§ **EXERCISE**:
The excerpt on lower-rated high yield securities below describes financial stress among highly leveraged issuers. List every ability that it says this stress may adversely affect.

Changes by rating agencies in their ratings of a fixed income security also may
affect the value of these investments. However, allocating investments in the
Fund among securities of different issuers should reduce the risks of owning any
such securities separately.
 
     The prices of lower-rated high yield securities tend to be less sensitive
to interest rate changes than higher-rated investments, but more sensitive to
adverse economic changes or individual corporate developments. During economic
downturns or periods of rising interest rates, highly leveraged issuers may
experience financial stress that adversely affects their ability to service
principal and interest payment obligations, to meet projected business goals, or
to obtain additional financing, and the markets for their securities may be more
volatile. If an issuer defaults, the Fund may incur additional expenses to seek
recovery. Furthermore, the market value of zero coupon and pay-in-kind
securities in which the Fund may invest is more greatly affected by interest
rate changes and is more volatile than that of similar securities that pay
interest periodically in cash. Accrued discount and "interest" on zero coupon
and pay-in-kind securities are reported as income by the Fund even though no
cash actually is received by the Fund until the securities' maturity or payment
date.
 
     Frequently, the higher yields of lower-rated high yield securities may not
reflect the value of the income stream that holders of such securities may
expect, but rather the risk that such securities may lose a substantial portion
of their value as a result of their issuer's financial restructuring or default.
Additionally, an economic downturn or an increase in interest rates could have a
negative effect on the high yield securities market and on the market value of
the lower-rated high yield securities held by the Fund, as well as on the
ability of the issuers of such securities to repay principal and interest on
their borrowings.
 
     LIQUIDITY AND VALUATION.  Lower-rated high yield securities may contain
redemption or call provisions. If an issuer exercises these provisions in a
declining interest rate market, the Fund would have to replace the security with
a lower yielding security. To the extent that there is no established retail
secondary market, there may be thin trading of lower-rated high yield
securities. This may lessen the Fund's ability to accurately value these
securities and its ability to dispose of these securities. Additionally, adverse
publicity and investor perceptions, whether or not based on fundamental
analysis, may decrease the values and liquidity of high yielding securities,
especially in a thinly traded market. Certain lower-rated high yield securities
may involve special registration responsibilities, liabilities and costs, and
liquidity and valuation difficulties; thus, the responsibilities of the Board of
Trustees to value these securities in the portfolio become more difficult with
judgment playing a greater role.

§ **DATASET SECTION**:

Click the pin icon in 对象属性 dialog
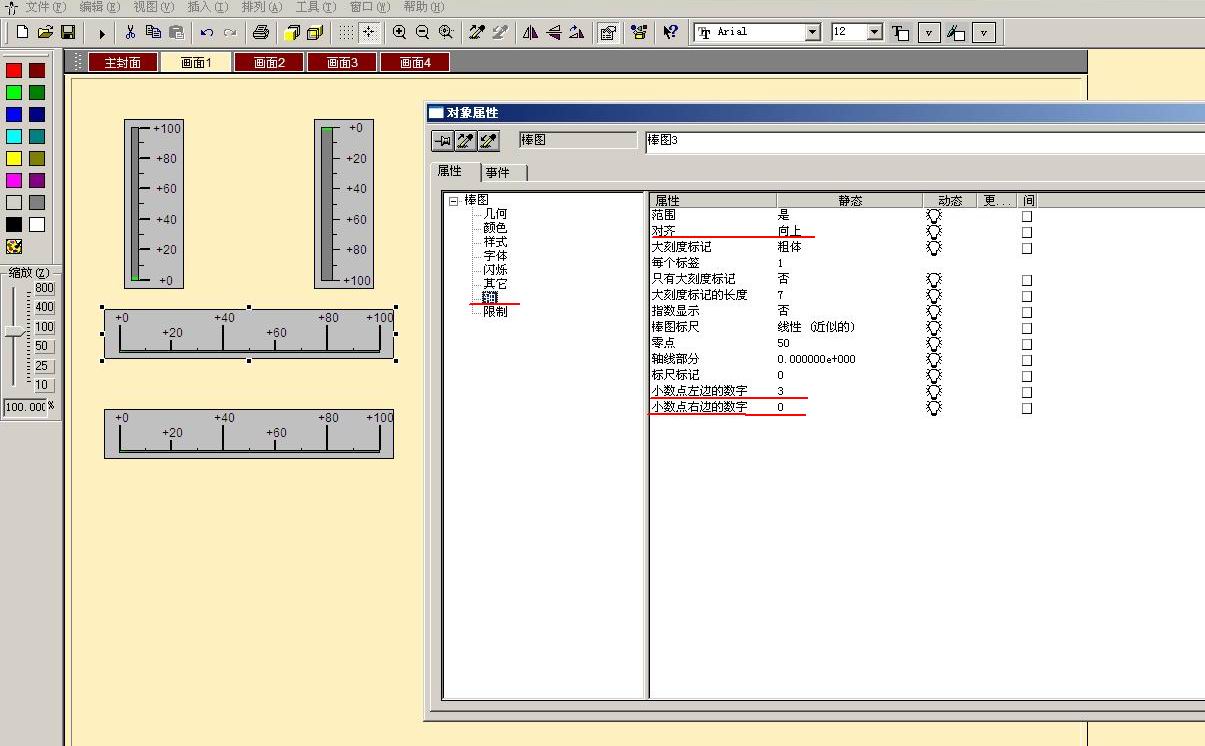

§ **TASK OUTPUT**:
- Servicing principal and interest payment obligations
- Meeting projected business goals
- Obtaining additional financing